The Dreamwalker's Child
- First edition (publ. Faber & Faber)
- Author: Steve Voake
- Genre: Children's literature; Fantasy;
- Publisher: Faber Children's Books
- Publication date: 2005

= The Dreamwalker's Child =

Book by Steve Voake

The Dreamwalker's Child is a children's fantasy novel by Steve Voake. It was his debut novel and was published in 2005 by Faber Children's Books. It was shortlisted for the Stockton Children's Book of the Year. It is 300 pages long.

==Plot summary==
Sam Palmer has always been fascinated with insects, but now he has become obsessed. Suddenly insects also appear to be fascinated with Sam. Wherever he goes, a few wasps follow him. One day he finds a horse-fly in his room. He gently corrals it in a glass and sets it free, informing it that it is not very smart. But that fly knows more than Sam could ever imagine.
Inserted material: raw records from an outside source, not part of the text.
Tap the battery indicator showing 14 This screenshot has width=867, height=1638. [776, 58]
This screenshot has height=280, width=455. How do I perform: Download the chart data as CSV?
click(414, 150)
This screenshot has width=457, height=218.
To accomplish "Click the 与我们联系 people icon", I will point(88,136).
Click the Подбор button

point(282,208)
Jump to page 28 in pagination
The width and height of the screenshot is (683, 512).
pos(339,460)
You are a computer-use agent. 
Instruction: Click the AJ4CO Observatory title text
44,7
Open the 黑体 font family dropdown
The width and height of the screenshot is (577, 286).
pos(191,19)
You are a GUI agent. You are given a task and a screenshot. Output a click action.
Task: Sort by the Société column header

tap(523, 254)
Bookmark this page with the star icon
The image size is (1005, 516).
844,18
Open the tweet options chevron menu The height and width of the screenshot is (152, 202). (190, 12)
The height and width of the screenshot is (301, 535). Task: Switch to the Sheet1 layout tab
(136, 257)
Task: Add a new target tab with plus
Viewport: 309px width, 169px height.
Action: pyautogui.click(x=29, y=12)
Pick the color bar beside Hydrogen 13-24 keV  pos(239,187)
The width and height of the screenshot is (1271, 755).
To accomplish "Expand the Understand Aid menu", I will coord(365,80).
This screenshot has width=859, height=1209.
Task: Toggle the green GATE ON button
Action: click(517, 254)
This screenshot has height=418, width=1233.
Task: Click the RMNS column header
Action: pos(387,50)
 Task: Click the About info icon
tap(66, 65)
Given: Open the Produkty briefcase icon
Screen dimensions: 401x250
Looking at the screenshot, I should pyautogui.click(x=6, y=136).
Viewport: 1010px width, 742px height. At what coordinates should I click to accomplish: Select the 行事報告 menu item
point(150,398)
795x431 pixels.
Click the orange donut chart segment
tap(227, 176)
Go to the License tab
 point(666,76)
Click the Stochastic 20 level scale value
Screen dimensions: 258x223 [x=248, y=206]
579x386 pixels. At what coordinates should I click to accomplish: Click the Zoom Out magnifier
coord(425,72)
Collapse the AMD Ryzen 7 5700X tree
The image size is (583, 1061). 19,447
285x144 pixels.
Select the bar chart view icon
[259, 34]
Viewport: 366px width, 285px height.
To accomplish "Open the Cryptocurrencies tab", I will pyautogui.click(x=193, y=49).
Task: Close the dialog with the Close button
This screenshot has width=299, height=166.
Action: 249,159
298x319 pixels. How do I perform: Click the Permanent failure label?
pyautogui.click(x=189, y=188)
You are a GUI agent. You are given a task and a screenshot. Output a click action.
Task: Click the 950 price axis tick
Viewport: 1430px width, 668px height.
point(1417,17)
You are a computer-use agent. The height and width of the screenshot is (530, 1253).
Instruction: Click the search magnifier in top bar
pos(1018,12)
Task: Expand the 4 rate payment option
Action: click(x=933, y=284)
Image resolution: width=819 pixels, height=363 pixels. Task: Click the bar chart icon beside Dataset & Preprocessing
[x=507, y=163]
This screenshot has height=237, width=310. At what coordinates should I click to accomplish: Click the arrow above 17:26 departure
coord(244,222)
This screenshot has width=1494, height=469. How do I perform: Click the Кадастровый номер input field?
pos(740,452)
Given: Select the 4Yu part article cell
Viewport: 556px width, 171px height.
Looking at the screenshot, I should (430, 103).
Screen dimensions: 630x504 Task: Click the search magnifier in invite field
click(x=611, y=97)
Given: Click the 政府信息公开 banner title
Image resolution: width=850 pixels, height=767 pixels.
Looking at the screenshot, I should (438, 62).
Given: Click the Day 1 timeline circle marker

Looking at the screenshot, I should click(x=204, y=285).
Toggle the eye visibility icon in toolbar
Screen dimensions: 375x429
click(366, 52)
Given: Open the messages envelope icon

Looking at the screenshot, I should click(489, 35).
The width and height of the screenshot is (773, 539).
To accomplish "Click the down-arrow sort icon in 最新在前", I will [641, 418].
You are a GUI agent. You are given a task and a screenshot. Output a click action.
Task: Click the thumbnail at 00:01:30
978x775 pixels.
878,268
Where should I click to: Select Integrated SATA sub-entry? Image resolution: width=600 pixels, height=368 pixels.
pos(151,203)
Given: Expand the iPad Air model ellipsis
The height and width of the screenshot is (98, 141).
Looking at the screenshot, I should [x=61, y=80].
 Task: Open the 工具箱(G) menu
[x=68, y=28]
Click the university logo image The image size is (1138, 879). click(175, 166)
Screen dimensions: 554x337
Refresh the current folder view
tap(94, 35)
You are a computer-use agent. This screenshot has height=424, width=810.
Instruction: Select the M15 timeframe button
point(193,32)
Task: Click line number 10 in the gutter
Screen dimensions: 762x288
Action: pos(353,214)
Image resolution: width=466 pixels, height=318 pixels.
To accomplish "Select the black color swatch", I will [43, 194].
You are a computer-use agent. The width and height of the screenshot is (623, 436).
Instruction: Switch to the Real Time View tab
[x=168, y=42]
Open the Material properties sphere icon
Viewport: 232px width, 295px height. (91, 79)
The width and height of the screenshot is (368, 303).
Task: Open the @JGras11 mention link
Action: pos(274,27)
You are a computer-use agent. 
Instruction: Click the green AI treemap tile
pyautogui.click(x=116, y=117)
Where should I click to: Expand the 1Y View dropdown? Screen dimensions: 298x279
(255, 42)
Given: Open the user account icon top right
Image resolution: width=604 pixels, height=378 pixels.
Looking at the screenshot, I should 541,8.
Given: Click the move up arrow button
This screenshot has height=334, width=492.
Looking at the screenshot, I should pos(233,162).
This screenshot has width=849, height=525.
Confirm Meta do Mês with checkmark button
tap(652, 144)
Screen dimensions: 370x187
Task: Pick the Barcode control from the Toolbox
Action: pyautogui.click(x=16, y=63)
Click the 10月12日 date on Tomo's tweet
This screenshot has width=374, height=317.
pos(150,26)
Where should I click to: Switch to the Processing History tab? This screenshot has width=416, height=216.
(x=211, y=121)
Meanwhile, an army in the state of Vermia in another world called Aurobon prepares for war against humans on earth. Their weapon: a virus to be spread by mosquitoes. As they refine their technique, word comes that "the Dreamwalker" has been found—and that she has a son. Odoursin, Vermia's evil emperor, demands the boy be brought to him.

Sam takes a bike ride and notices a peculiar cloud of wasps. He cannot resist following them. Pain stabs his neck, and then everything goes black.

He awakens to nighttime in a strange landscape, marshlands lit with blue-green light. Confused and frightened, he walks toward distant city lights. But his travels are disrupted by a horrendous encounter with a slavering pack of creatures like no one has seen on Earth. The crazed beasts are intent on killing him. Sam realizes he will surely die, but then a group of soldiers appears. His relief is short-lived, however, when the soldiers act like he is a criminal, violently hauling him off to prison. What is going on?

Vermia's enemy state is called Vahlzi, and the army is led by Commander Firebrand. Realizing the Dreamwalker's son has been kidnapped by Vermia, Firebrand decides to send a rescuer, Skipper, who is his best pilot despite her young age.

In prison, Sam meets Skipper who gives him hope of escape. Looking through the window of his cell, he sees three moons and realizes he is in a whole new world. When Sam learns the truth behind his plight, he is shocked. He must fight the evil that seeks to destroy Earth's humans. Meanwhile, his damaged body on Earth remains in a coma.

==Reception==
The Times called The Dreamwalker's Child "an ingenious and faced-paced thriller", while Kirkus Reviews referred to it as "an immensely enjoyable read". Teen Reads gave the novel "5 stars", highlighting its "thrilling and original plot". Book Browse wrote, "Steve Voake is a great writer who knows his target audience well. I strongly suggest you take a close look at this one if you have any reason to be buying or recommending books for children, especially if you're looking for that rare literary beast - a book with a strong female lead that can appeal to both boys and girls, 2 thumbs up."

==Sequel==
The sequel and final book in the series of two is The Web of Fire, published in 2006. Set four years after the first book, the novel returns Sam to Aurobon where he and Skipper fight against Odoursin's vicious insect army and learn of a plot to destroy humankind using the President of the United States as a pawn.